Kanye West announces 1st presidential campaign event in South Carolina
The rapper is mounting a late bid for president.
Kanye West is hitting the campaign trail.
Exactly two weeks after announcing his unlikely bid for president, the rapper announced late Saturday he will be holding the first event of his campaign in South Carolina on Sunday at 5 p.m.
The event will be held at the Exquis Event Center in North Charleston, according to a statement. It is "for registered guests only."
Those who wish to attend will need to sign up at West's new campaign site, kanye2020.country -- though the site doesn't appear to have a specific link to sign up for the event yet.

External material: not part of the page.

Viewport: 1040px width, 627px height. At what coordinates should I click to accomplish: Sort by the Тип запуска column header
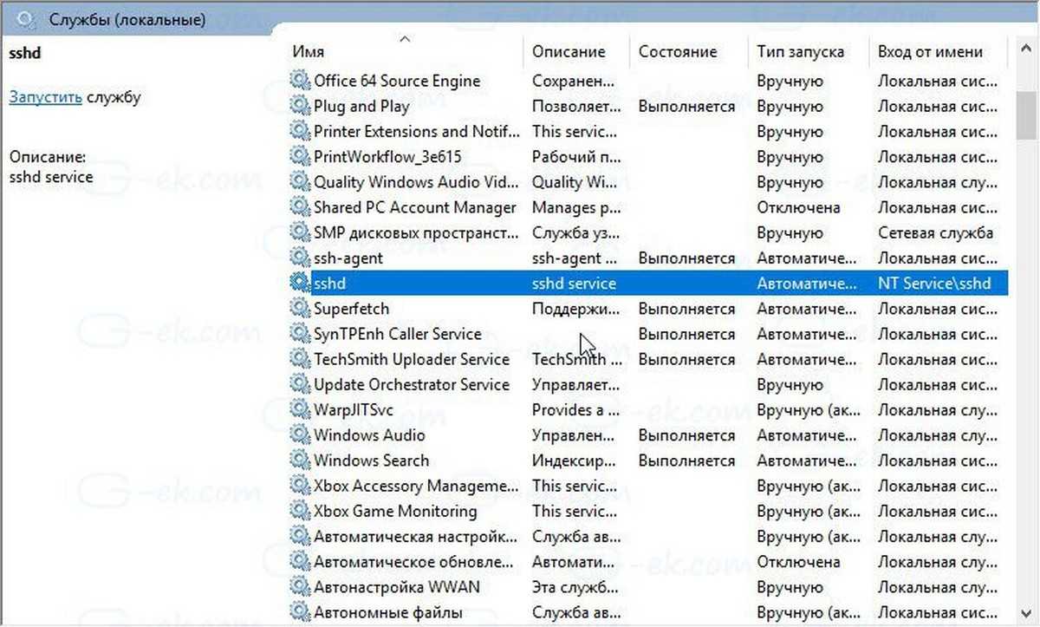[800, 52]
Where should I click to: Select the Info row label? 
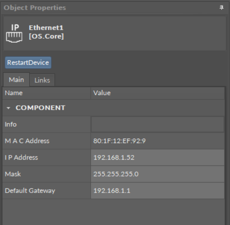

According to a copy of the release shared with ABC News, all attendees will be asked to sign a COVID-19 liability release form, social distance and wear a mask. West will also be holding a pre-rally press event.
Earlier in the day, West had tweeted he was looking to acquire signatures to get on the ballot in the state.
"Hi guys please sign up to put me on the ballot in South Carolina at any of these locations," he wrote, sharing a list of locations. "You can also sign up at the website kanye2020.country."
South Carolina's deadline to file signatures as an independent candidate was moved from July 15 to July 20 at noon because of the state of emergency that was in place. The state does not allow write-in candidates.
West got on the ballot in his first state earlier this week in Oklahoma. The state allows independent candidates to pay a $35,000 fee -- small change for rapper and businessman who Forbes says is worth just over $1 billion -- to get on the November ballot.
Time is running out for West in many states. He needs 270 electoral votes to win, and there are only 306 electoral votes left among the states, plus Washington, D.C., where the filing deadlines have yet to pass.
If he doesn't get on all of the ballots for the five states with an Aug. 3 deadline, the reality is he won't physically be able to win on Election Day.
But reality hasn't stopped West in the past.
ABC News' Quinn Scanlan contributed to this report.